ЗАДАНИЕ:
Определите, согласуются ли с приведённым ниже текстом о монографии Г.Э. Говорухина утверждения (a), (b) и (c), и для каждого ответьте «да» или «нет», подкрепив ответ точной цитатой из текста.
(a) В монографии названы три метода исследования: фреймовый анализ, контент-анализ и индивидуальные нарративные интервью.
(b) Сопоставление официальных и неофициальных топонимов в тексте признаётся применением сравнительно-исторического метода.
(c) В числе авторитетов, на которых опирается автор монографии, упоминается А. Шюц.

ИСХОДНЫЙ ТЕКСТ:
··········

Как все это реализуется в конкретном исследовании? Автор дает такое пояснение: «Исследователь осуществляет анализ пространства проявления власти (улицы, дома, распоряжения и документы) - так называемую формальную символику пространства, а затем сравнивает это с неформальной символикой обывателя» (с. 102). И это всё! Читатель чувствует себя обманутым. Он продирался через завалы цитат, редуты неудобочитаемых фраз, надолбы глубокомысленных терминов, чтобы, в конце концов, прийти к столь тривиальному суждению. Да всё это понятно и на уровне обыденного сознания, тут вовсе не требуется привлекать высокую теорию, тем более вторгаться в философские материи.

Необходимо также заметить следующее: автор явно не понимает, что такое сравнительно-исторический метод. Вот если бы он сравнил историю освоения новых территорий Канадой и Россией, тогда это и было бы применением указанного метода. А сопоставление официальных и неофициальных топонимов - совсем другое дело.

После постигшего нас разочарования уже безо всякого доверия читаются пассажи, содержащие упоминание таких имен, как Ж.Ф. Лиотар и Р. Барт (с. 102), а также ссылку на метод, который применен школой Анналов (с. 103). У автора в запасе еще один авторитет - А. Шюц. И хотя Г.Э. Говорухин продолжает очаровывать нас «экстраполяцией идеи В социологический контекст» (с. 104), «узуальным оформлением реальности» (там же), мы уже понимаем, что всё это не всерьез. Такие фиоритуры не производят на нас впечатления, тем более что мы уже заглядывали в третью главу второго издания монографии и знаем, что весь этот заоблачный полет мысли там оказался невостребованным.

Завершив обсуждение проблем методологии, Г.Э. Говорухин переходит к вопросу о методике исследования. Называются три метода «в рамках предложенной методологии»: фреймовый анализ, контент-анализ и индивидуальные нарративные интервью (с. 105). Далее рассказывается, со ссылкой на работу О.А. Кармадонова, о свежем опыте использования передовых социологических методов Г. Лассуэллом[90] в 1952 году, а Дж. Девитом - в 1962-ом (с. 105).

··········

СОДЕРЖИМОЕ НАБОРА ДАННЫХ:

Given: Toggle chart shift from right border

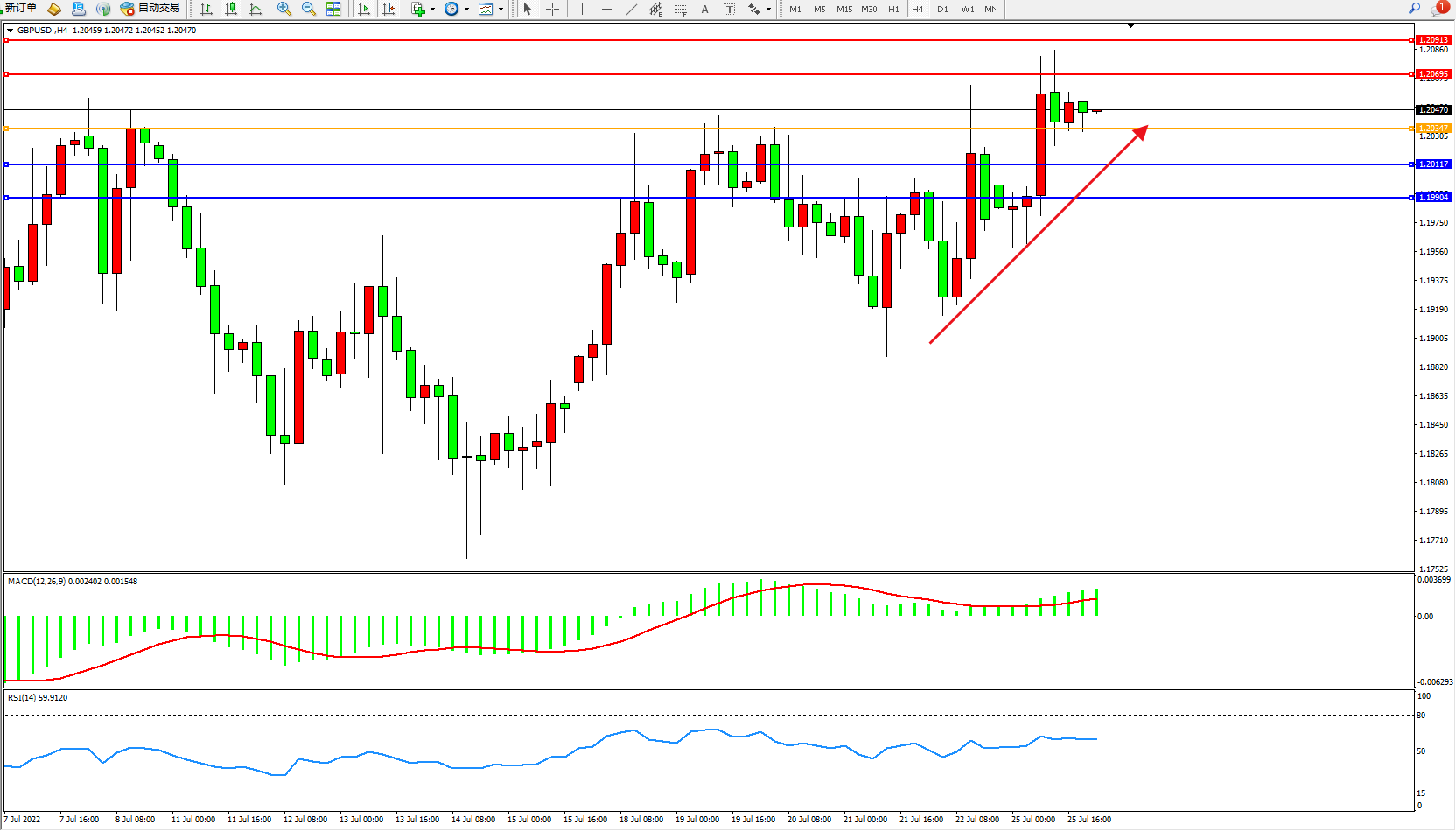Looking at the screenshot, I should point(388,9).
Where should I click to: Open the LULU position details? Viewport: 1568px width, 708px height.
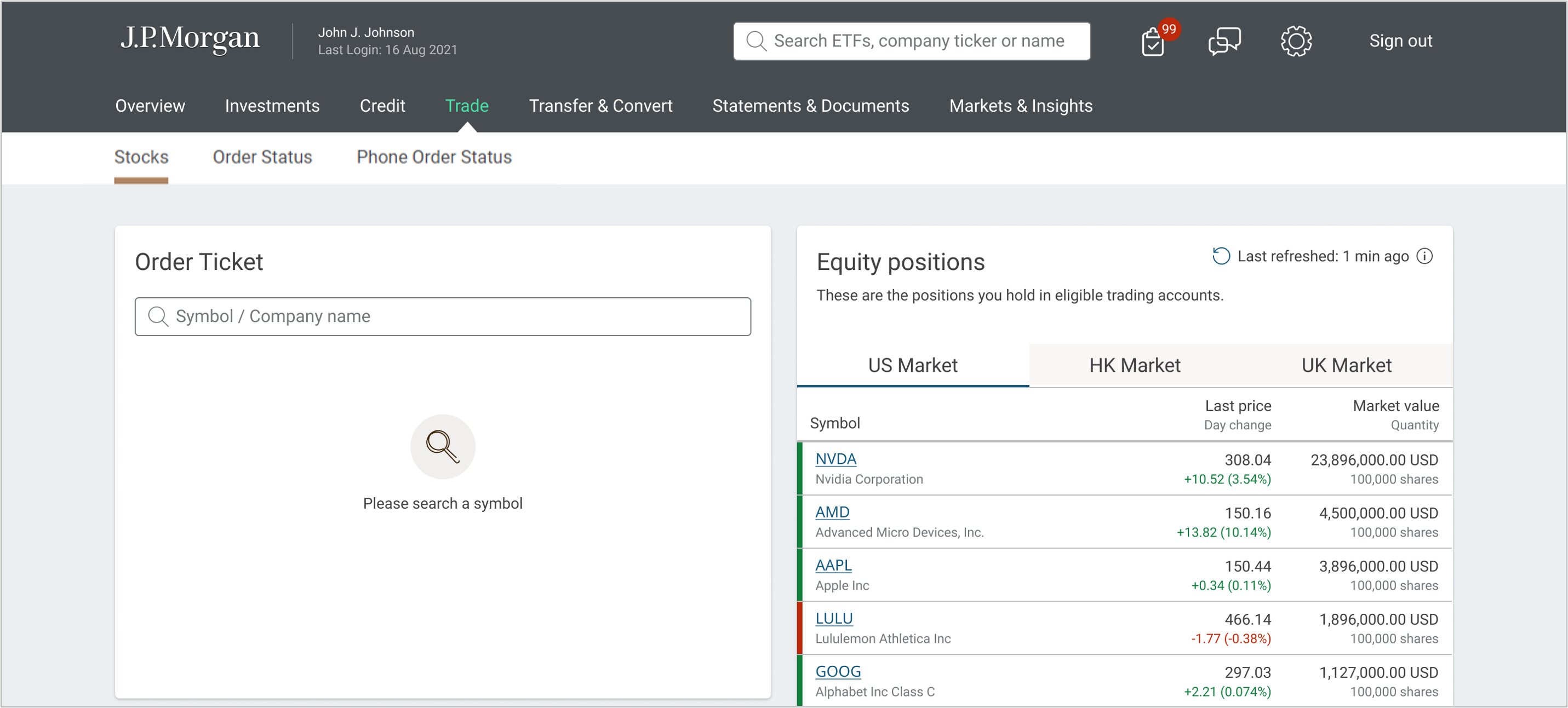pyautogui.click(x=834, y=618)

··········

РЕШЕНИЕ ЗАДАНИЯ:
(a) Да: «Называются три метода «в рамках предложенной методологии»: фреймовый анализ, контент-анализ и индивидуальные нарративные интервью (с. 105)».
(b) Нет: «А сопоставление официальных и неофициальных топонимов - совсем другое дело».
(c) Да: «У автора в запасе еще один авторитет - А. Шюц».